**DIRECTIONS:** In the data, rewrite the stretch from the line containing "list vertical scrollbar" through the line containing "point(139,17)", changing "accomplish" to "complete" and leaving everything else as it is.

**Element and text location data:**
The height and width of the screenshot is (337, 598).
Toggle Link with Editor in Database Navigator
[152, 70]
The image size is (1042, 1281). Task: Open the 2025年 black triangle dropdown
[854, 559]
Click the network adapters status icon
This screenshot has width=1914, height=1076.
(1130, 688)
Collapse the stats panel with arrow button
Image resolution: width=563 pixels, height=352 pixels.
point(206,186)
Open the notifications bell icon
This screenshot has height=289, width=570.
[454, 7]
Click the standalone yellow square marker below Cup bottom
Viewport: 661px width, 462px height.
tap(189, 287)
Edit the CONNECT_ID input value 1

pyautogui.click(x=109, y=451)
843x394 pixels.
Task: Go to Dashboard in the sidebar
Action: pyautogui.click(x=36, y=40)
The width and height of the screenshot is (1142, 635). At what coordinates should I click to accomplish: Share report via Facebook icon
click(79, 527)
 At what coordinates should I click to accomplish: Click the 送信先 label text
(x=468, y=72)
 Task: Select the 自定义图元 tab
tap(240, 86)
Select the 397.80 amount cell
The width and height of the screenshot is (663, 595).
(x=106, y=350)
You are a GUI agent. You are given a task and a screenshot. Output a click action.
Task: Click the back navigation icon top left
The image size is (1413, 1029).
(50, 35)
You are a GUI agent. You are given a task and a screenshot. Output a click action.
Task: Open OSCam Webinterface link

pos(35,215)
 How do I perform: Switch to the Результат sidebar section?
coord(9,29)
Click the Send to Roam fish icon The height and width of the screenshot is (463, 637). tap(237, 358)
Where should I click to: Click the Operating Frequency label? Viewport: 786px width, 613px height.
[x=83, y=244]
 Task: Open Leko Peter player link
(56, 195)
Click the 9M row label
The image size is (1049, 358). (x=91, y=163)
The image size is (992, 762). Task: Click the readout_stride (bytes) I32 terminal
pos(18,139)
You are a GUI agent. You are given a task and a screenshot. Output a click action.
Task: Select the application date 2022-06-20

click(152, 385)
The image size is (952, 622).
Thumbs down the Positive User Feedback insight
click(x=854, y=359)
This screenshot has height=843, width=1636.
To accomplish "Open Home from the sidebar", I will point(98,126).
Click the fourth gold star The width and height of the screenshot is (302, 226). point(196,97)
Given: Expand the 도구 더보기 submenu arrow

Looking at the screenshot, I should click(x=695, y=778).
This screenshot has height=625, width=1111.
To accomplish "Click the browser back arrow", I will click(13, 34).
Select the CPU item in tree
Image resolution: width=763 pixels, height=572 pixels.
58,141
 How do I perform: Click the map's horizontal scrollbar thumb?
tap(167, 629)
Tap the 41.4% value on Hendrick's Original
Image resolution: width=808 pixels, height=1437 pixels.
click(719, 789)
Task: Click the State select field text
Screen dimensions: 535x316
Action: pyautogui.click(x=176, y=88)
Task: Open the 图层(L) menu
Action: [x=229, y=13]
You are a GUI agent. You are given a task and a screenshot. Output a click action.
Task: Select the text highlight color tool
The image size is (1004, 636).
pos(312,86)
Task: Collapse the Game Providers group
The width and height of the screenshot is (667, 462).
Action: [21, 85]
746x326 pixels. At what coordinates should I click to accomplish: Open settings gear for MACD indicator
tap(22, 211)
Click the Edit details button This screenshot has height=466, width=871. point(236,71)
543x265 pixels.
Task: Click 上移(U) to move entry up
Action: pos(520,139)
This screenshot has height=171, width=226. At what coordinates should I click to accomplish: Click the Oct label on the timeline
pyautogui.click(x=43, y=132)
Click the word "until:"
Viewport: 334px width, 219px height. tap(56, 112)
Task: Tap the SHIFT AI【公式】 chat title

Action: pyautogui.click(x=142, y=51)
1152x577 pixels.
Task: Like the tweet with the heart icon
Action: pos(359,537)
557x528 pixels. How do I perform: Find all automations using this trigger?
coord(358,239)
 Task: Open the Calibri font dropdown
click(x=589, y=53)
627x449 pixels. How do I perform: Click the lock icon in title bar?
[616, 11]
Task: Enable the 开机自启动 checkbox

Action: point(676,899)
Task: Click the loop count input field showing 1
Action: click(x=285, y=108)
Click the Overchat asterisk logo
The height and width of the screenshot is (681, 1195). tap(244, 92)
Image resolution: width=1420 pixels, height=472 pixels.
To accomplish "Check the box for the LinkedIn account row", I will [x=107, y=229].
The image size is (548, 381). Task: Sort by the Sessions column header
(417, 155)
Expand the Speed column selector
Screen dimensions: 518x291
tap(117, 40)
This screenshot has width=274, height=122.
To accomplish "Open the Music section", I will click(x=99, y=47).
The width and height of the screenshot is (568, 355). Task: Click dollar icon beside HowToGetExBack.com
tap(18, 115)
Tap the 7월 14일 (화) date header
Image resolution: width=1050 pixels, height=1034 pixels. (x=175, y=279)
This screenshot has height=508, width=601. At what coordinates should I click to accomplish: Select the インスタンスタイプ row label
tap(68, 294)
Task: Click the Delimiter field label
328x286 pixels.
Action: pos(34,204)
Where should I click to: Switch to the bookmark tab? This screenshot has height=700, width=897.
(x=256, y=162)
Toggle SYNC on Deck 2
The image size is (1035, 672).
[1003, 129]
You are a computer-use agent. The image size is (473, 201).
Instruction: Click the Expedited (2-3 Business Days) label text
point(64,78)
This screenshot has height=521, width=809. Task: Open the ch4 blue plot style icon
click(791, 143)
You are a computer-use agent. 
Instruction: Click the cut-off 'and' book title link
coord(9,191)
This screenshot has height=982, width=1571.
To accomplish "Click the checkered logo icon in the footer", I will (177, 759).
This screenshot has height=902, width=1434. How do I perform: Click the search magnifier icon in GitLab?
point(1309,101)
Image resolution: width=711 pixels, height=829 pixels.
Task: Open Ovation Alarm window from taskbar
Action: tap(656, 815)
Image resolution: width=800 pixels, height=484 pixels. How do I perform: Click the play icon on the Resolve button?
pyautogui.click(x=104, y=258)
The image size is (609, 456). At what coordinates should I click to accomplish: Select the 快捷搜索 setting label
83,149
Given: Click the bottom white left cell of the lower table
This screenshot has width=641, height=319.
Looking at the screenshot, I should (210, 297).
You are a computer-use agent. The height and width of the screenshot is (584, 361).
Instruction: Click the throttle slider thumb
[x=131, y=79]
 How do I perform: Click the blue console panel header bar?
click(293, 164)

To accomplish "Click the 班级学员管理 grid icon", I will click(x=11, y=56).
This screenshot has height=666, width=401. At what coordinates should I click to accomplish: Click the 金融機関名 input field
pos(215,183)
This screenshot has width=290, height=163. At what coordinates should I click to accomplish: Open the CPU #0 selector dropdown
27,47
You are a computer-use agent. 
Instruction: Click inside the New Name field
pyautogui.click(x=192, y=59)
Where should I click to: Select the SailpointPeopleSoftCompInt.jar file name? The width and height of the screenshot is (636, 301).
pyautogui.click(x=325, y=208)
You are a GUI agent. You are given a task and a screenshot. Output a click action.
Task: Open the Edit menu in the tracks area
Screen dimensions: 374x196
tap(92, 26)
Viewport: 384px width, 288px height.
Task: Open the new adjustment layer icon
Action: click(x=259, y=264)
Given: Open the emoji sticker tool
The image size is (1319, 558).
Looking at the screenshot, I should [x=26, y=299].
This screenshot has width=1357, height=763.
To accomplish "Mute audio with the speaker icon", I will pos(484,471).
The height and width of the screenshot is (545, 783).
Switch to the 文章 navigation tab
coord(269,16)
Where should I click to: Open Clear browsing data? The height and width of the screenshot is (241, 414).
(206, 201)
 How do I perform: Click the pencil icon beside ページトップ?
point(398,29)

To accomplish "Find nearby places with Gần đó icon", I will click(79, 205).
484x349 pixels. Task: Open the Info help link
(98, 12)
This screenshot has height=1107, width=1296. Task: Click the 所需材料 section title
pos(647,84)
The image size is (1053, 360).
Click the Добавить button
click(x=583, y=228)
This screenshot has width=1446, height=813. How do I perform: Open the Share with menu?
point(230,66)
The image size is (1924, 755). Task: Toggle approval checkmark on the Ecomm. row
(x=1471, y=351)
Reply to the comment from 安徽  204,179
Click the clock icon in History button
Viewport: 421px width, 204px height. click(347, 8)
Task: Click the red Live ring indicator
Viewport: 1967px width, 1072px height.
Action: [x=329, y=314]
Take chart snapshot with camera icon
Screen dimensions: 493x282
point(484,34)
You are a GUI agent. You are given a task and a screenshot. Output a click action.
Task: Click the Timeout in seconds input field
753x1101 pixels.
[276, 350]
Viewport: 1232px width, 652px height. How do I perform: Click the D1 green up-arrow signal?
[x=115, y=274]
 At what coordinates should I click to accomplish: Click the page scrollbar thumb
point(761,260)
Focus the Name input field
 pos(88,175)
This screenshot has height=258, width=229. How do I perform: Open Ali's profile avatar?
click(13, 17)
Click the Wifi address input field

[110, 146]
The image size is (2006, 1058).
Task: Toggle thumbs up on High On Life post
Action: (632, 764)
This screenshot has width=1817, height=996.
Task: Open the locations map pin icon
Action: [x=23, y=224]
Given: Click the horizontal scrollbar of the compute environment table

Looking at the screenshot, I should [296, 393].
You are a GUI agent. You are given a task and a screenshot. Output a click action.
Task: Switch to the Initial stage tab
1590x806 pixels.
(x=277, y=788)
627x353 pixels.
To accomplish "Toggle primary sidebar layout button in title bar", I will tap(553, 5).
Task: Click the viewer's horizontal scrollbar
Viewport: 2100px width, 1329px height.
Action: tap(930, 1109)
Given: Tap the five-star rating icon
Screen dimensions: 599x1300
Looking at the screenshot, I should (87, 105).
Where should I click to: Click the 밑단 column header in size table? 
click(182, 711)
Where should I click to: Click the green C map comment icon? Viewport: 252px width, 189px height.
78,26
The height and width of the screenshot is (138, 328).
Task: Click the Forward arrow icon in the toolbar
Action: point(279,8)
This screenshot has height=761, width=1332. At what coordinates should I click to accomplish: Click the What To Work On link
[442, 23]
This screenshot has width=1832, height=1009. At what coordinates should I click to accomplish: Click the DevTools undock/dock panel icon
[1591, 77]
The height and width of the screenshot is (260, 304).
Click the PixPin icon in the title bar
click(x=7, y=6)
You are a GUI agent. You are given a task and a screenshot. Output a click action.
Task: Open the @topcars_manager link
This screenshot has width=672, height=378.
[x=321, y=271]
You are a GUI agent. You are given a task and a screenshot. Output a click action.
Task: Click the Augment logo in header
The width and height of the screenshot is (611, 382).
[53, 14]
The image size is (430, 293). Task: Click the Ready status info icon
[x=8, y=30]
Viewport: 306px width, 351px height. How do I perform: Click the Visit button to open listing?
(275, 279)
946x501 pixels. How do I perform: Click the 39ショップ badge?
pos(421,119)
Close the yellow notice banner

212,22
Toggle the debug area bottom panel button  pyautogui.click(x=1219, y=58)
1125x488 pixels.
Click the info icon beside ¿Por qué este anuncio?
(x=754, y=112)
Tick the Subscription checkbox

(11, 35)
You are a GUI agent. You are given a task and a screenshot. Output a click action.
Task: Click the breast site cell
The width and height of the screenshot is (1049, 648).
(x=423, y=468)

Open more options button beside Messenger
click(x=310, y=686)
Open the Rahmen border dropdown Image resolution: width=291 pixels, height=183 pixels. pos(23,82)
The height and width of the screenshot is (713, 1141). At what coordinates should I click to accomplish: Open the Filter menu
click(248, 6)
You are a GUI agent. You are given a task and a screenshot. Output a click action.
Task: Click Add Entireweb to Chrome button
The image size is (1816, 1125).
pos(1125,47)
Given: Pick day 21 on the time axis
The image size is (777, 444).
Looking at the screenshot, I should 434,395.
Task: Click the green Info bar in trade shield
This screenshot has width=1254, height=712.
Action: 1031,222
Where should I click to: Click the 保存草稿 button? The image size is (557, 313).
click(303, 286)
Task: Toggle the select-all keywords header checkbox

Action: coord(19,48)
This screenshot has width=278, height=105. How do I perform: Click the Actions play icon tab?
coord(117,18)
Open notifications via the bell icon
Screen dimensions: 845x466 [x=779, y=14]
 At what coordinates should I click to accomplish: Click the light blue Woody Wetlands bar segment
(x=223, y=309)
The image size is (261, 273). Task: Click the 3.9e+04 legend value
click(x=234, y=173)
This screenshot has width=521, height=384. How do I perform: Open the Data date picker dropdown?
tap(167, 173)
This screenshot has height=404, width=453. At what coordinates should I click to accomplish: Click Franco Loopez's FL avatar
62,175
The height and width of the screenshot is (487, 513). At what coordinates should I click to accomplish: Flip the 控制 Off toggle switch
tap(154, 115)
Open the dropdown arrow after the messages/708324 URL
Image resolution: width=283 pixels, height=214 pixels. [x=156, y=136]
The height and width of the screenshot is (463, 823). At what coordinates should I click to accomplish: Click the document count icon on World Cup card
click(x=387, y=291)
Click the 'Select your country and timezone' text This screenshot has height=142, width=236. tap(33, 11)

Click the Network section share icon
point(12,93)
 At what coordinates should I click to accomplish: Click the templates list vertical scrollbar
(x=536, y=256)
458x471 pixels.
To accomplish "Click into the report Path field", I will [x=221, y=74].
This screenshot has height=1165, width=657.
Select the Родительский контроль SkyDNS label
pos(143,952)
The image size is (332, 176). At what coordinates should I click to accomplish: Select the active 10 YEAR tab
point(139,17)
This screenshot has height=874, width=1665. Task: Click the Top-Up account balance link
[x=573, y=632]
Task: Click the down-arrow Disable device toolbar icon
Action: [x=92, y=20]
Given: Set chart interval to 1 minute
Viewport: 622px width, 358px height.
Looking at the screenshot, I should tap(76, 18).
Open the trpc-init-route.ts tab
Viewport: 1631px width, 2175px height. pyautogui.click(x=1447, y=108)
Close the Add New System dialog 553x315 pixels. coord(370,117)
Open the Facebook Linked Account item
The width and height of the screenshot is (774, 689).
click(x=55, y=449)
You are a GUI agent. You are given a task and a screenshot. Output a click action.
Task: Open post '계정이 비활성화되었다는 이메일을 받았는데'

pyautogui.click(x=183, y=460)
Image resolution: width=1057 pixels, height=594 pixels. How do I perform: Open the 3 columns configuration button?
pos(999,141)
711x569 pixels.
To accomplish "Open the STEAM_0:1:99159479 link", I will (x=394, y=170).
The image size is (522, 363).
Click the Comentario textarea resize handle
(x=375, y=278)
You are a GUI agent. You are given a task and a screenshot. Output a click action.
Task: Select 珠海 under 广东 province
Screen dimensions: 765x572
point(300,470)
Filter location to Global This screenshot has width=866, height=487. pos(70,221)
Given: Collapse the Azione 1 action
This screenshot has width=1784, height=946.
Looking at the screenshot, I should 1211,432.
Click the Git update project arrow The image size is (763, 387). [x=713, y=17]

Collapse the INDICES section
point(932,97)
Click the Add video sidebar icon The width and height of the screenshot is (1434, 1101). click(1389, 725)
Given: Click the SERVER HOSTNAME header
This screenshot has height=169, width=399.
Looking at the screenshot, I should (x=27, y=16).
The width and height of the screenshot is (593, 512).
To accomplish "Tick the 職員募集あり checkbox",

**SOLUTION TO THIS EXERCISE:**
 At what coordinates should I click to complete: Click the templates list vertical scrollbar
(x=536, y=256)
458x471 pixels.
To complete "Click into the report Path field", I will [x=221, y=74].
This screenshot has height=1165, width=657.
Select the Родительский контроль SkyDNS label
pos(143,952)
The image size is (332, 176). At what coordinates should I click to complete: Select the active 10 YEAR tab
point(139,17)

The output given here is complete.